TASKS FOR THIS EXERCISE
**A.** In the article, how long did the elders' interrogation of Anna last?
**B.** Reproduce the part of the article starting with "Upon hearing the" and going on through "over four hours.".

Anna says she first met her 18-year-old assailant through a mutual friend, and that they all decided to go to the movies together one night in 2007. But on the day of the movie, the friend didn’t show up, leaving Anna to get a ride home with her assailant. In the car, she says, he stole her phone and refused to give it back until she kissed him on the cheek. When she refused, he kicked her out of the car and drove away, only to circle back later to pick her up. When he dropped her off at home, he made the same demand again. This time, when she refused, he drove away with her phone in hand, leaving it at the restaurant where her sister worked for Anna to retrieve on foot.

What happened next reads like something out of a horror movie. Anna claims her assailant, with the help of their mutual friend, abducted her on multiple occasions and drove around for hours with her bound, gagged, and blindfolded in the back seat of his car. Later, he showed up at her house late at night and ordered her to get in his car, threatening to harm her friends and family if she didn’t.

On multiple occasions-sometimes while armed-he drove her to a parking lot and forcibly kissed her, groped her, and ultimately raped her over the sound of her protests, she alleges. The culmination of the abuse occurred when her assailant twice drove to her house, climbed through her window, and raped her on her bed, the court papers say. According to her complaint, the last assault lasted between one and a half and two hours.

Jehovah’s Witness congregations are overseen by elders, who are tasked with adjudicating any complaints of wrongdoing. When news of what happened to Anna reached her congregation's elders, they formed a four-person Judicial Committee to investigate not her assailant, but her, for possible immoral sexual acts. According to her complaint, they questioned her for 45 minutes about the encounters, including whether or not they were consensual. Then, they turned to more aggressive techniques. With her mother and stepfather present, the four elders began playing a recording of one of the encounters that her assailant had made without her knowledge, pausing it at random points to pepper her with questions.

Upon hearing the recording, her lawyers wrote, Anna “physically trembled, and pleaded with the elders to stop forcing her to relive the scarring experience. They did not stop.” The interrogation lasted over four hours.

An employee of the South Ogden Police confirmed that Anna had filed a sexual assault complaint in 2008, though the employee did not confirm the name of the alleged assailant. The disposition of that complaint is unclear. According to Anna’s brief before the Supreme Court, the Utah Division of Child and Family Services also filed a complaint against the elders in June of 2009 over the interrogation. An administrative hearing with the Department of Human Services reportedly found that the men had engaged in “emotional maltreatment,” or the subjection of a child to psychologically destructive behavior,” according to the brief.

According to Anna’s former lawyer, Alexander Zalkin, she was removed from the fellowship as a result of the church’s investigation. She was officially reinstated a year later but never went back to the church, Zalkin told The Daily Beast. Anna’s current lawyer declined an interview request on her behalf.

SUPPLIED DATA
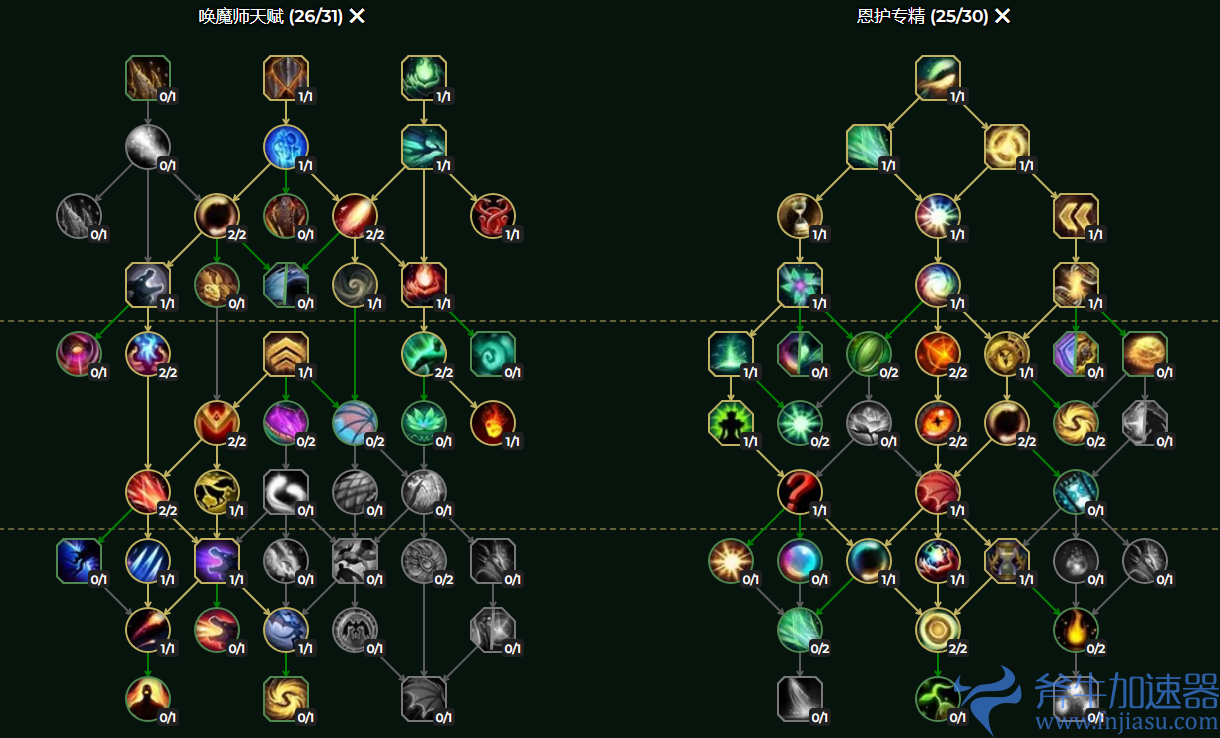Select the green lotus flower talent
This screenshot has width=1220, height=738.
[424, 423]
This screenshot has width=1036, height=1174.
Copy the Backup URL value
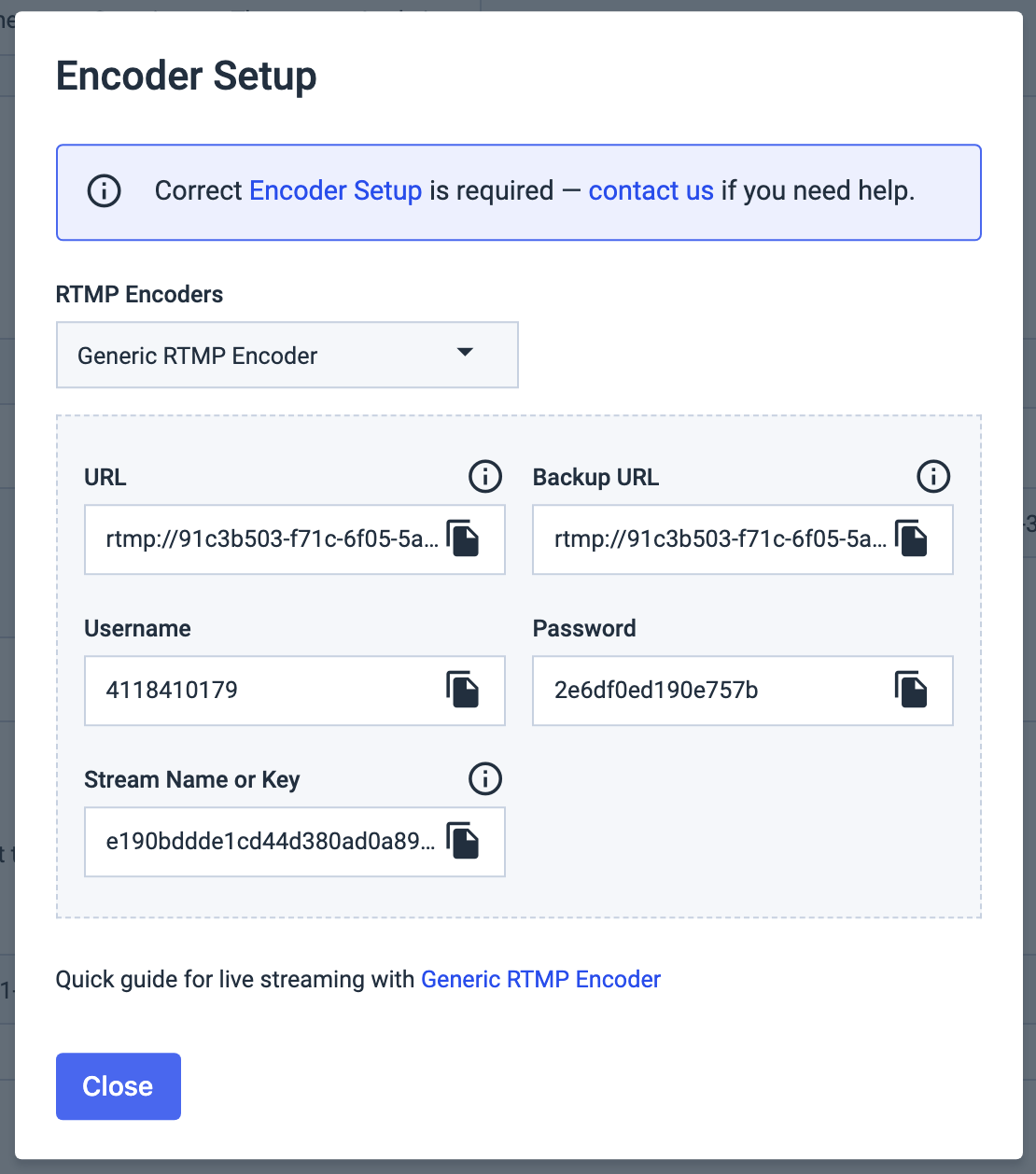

LIST OF SOLUTIONS
**A.** Over four hours.

**B.**
Upon hearing the recording, her lawyers wrote, Anna “physically trembled, and pleaded with the elders to stop forcing her to relive the scarring experience. They did not stop.” The interrogation lasted over four hours.